#### [Work request]
Set down precisely the lines from the line with "Task: Collapse the" through the end of the material, inclusive, and no pictures.

#### [Provided material]
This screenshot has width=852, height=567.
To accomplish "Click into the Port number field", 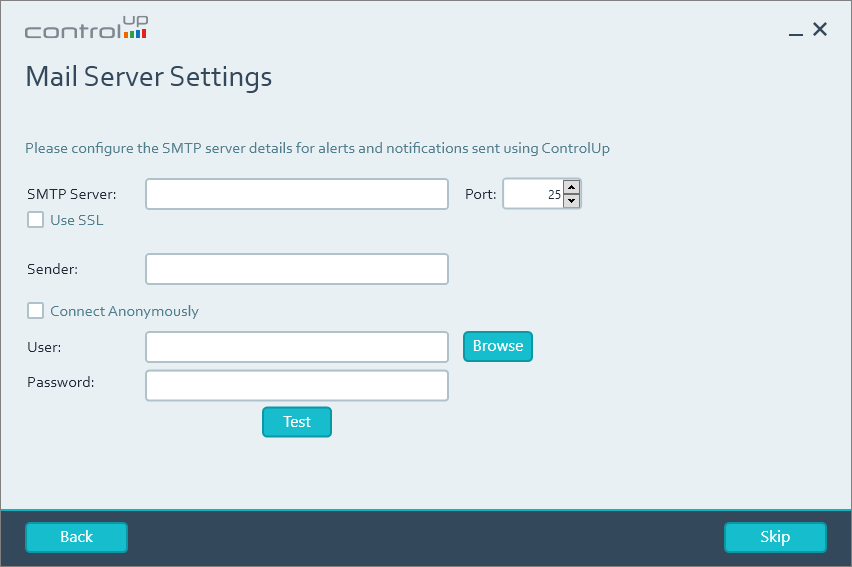I will pyautogui.click(x=531, y=194).
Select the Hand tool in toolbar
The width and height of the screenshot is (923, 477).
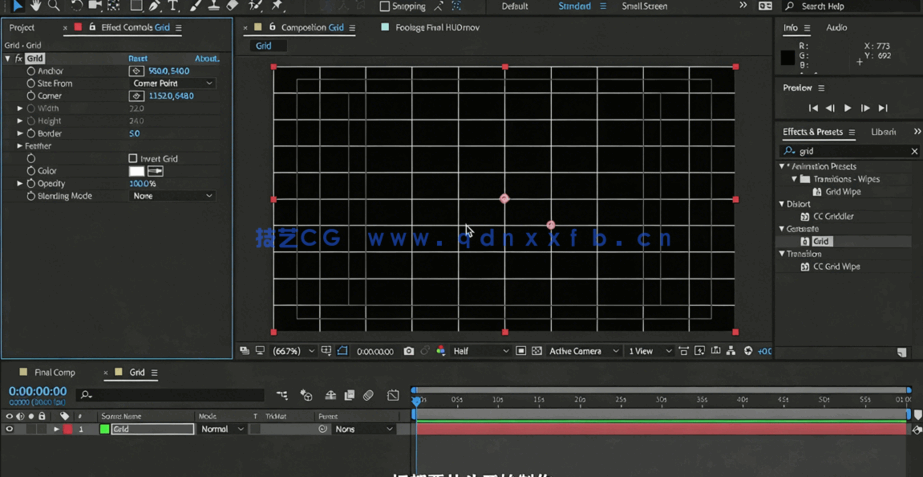pyautogui.click(x=36, y=6)
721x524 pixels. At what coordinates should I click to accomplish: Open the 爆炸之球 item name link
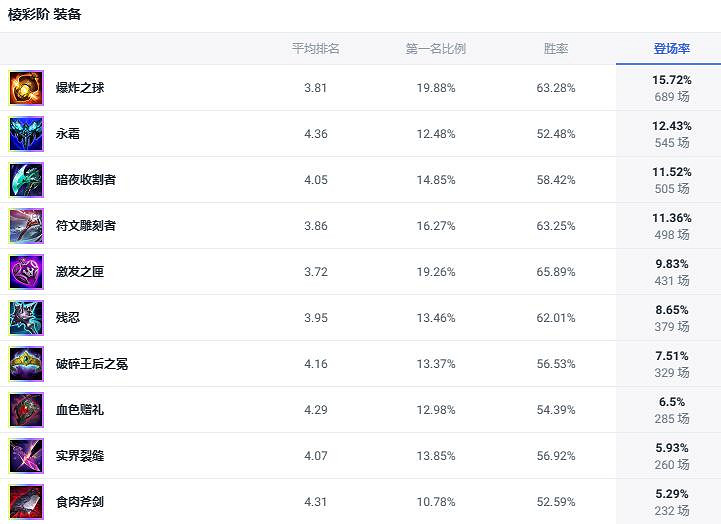80,88
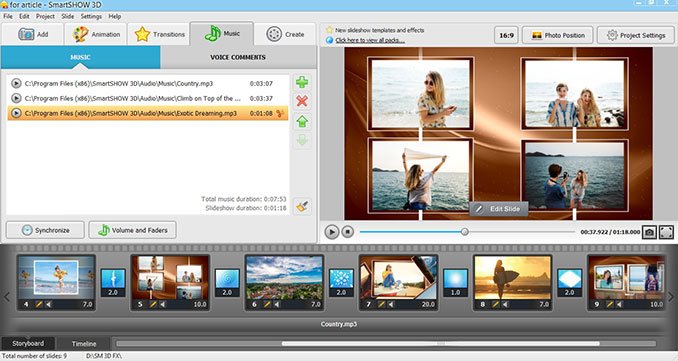Remove track using the red X icon
Screen dimensions: 678x361
tap(302, 101)
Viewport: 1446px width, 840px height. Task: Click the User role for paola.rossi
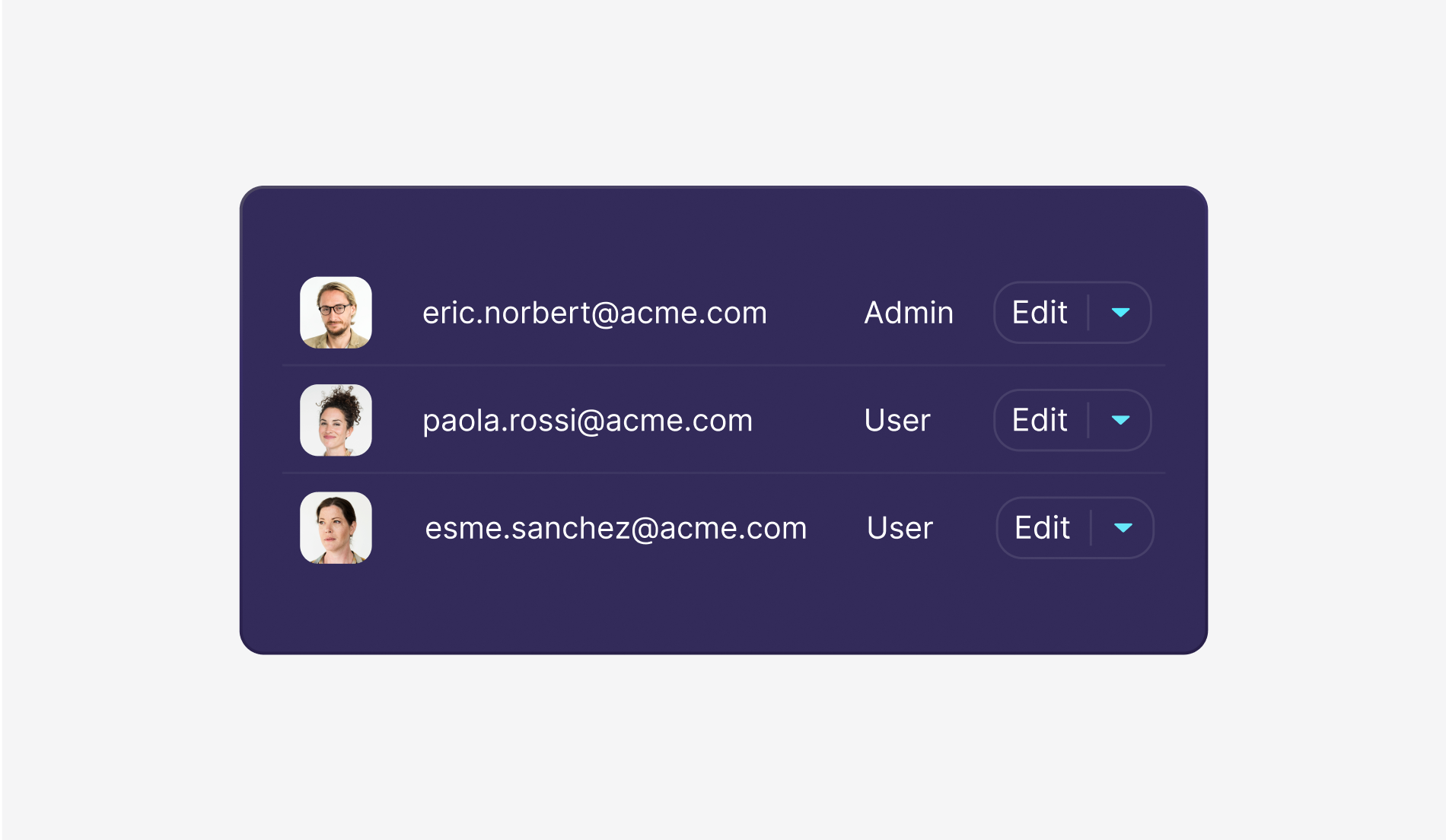coord(897,421)
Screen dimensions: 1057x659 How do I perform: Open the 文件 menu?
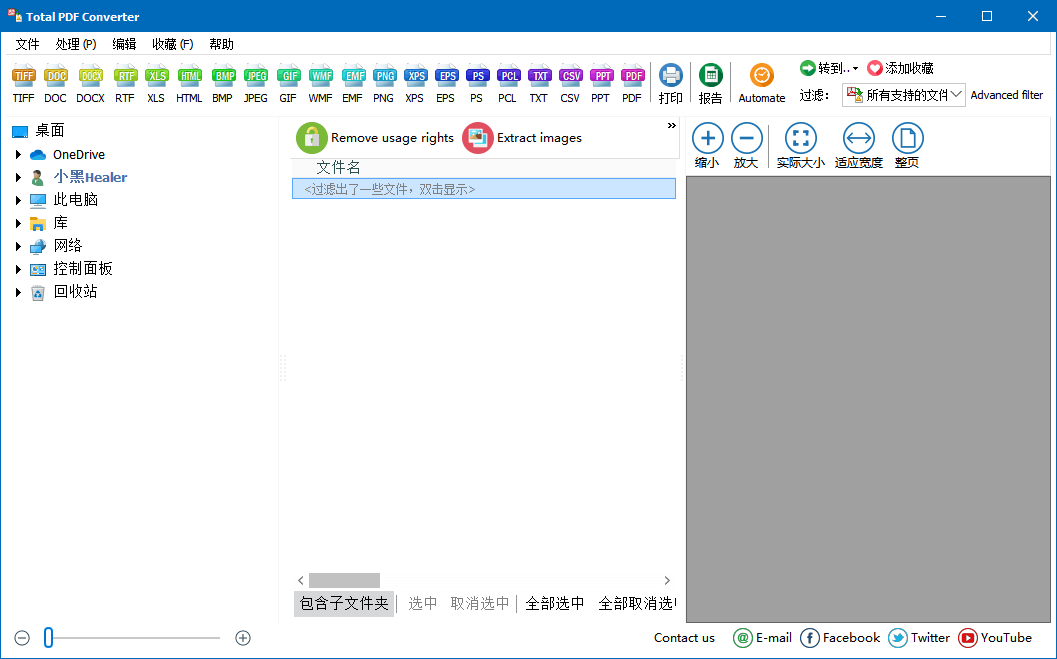(x=27, y=44)
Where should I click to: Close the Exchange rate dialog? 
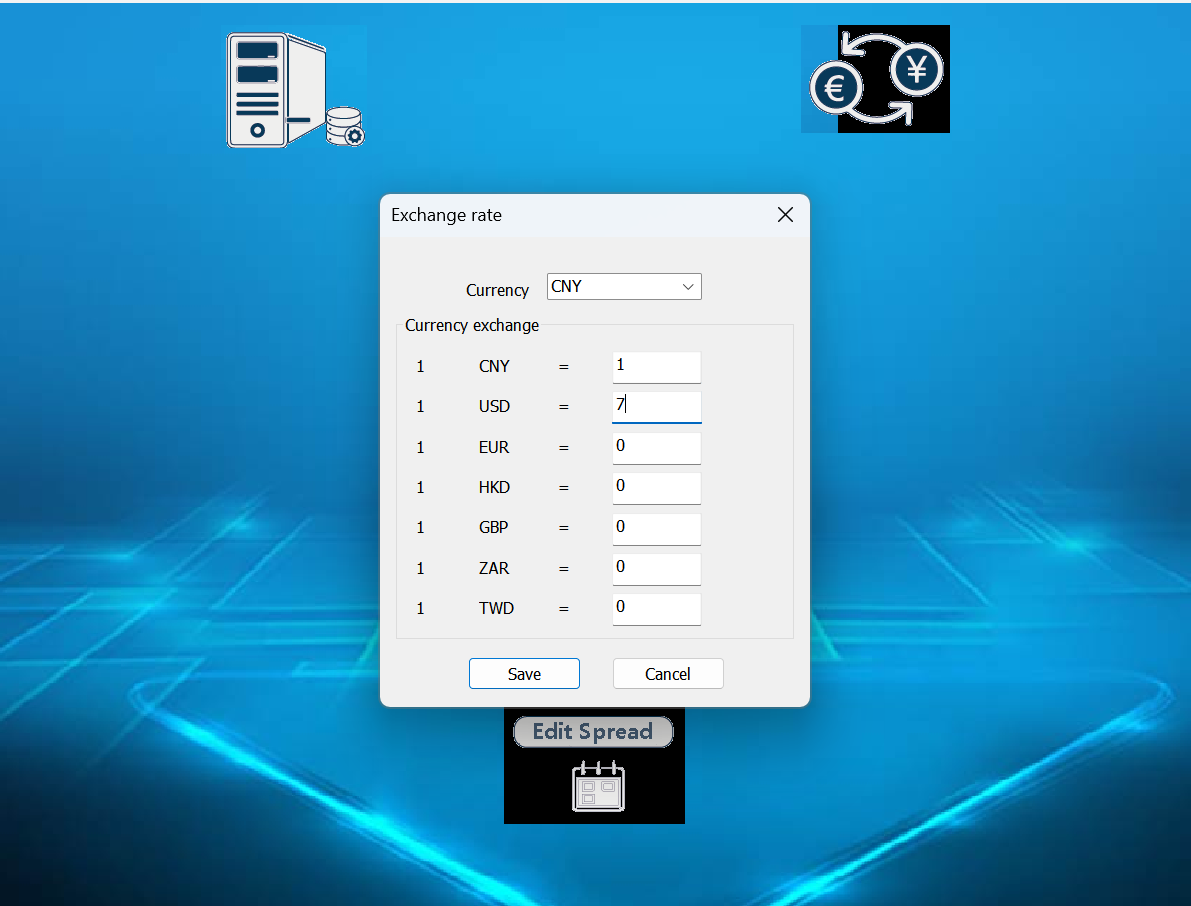(785, 215)
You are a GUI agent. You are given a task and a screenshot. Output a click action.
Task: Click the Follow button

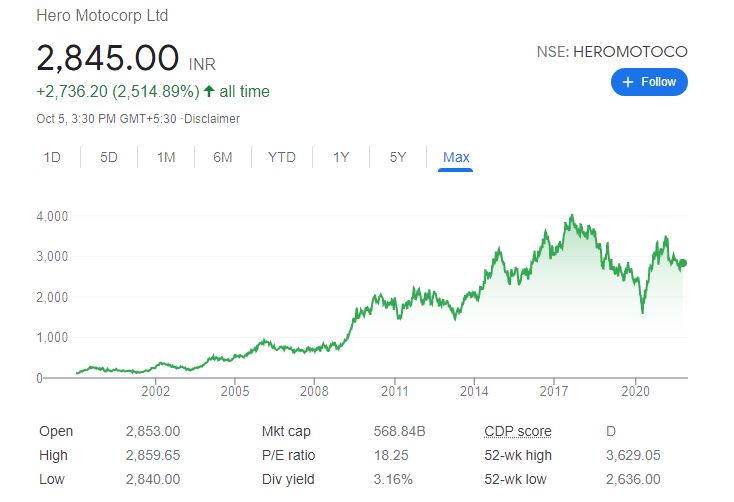649,82
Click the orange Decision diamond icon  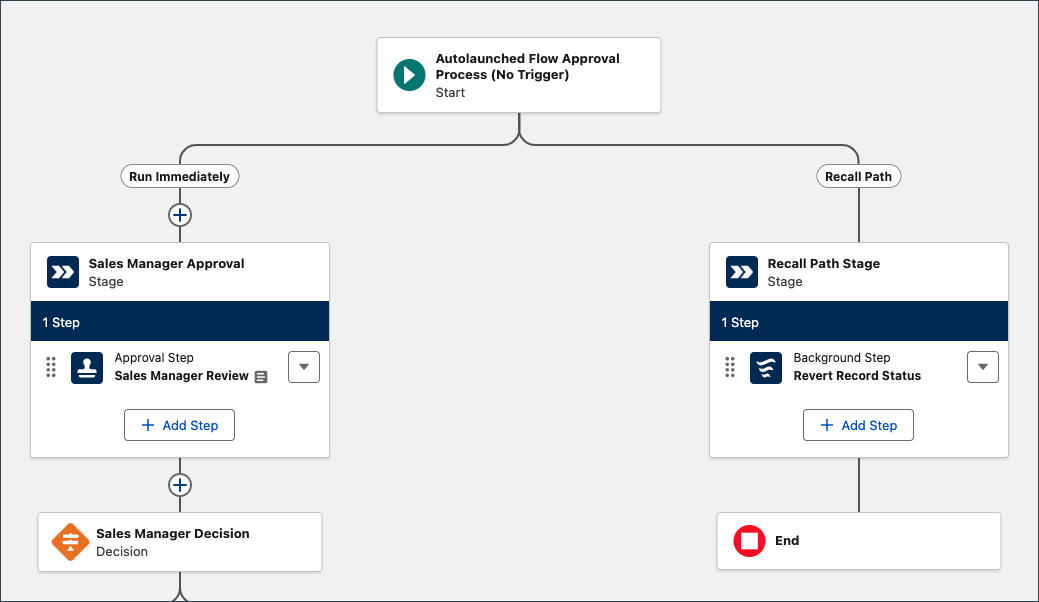pyautogui.click(x=70, y=542)
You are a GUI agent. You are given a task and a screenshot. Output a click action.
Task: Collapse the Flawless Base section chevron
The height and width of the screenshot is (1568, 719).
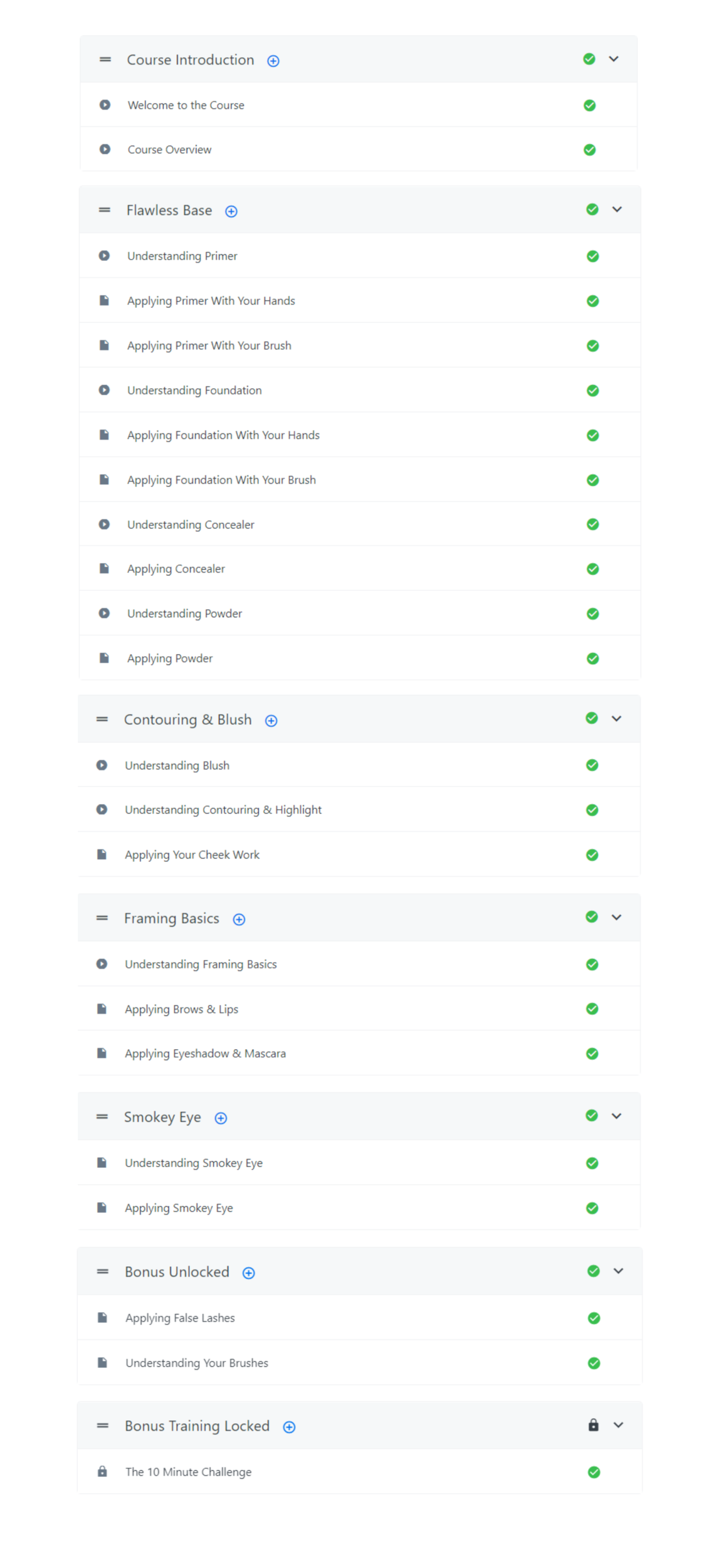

#### [Completed task]
Task: Collapse the Flawless Base section chevron
The height and width of the screenshot is (1568, 719).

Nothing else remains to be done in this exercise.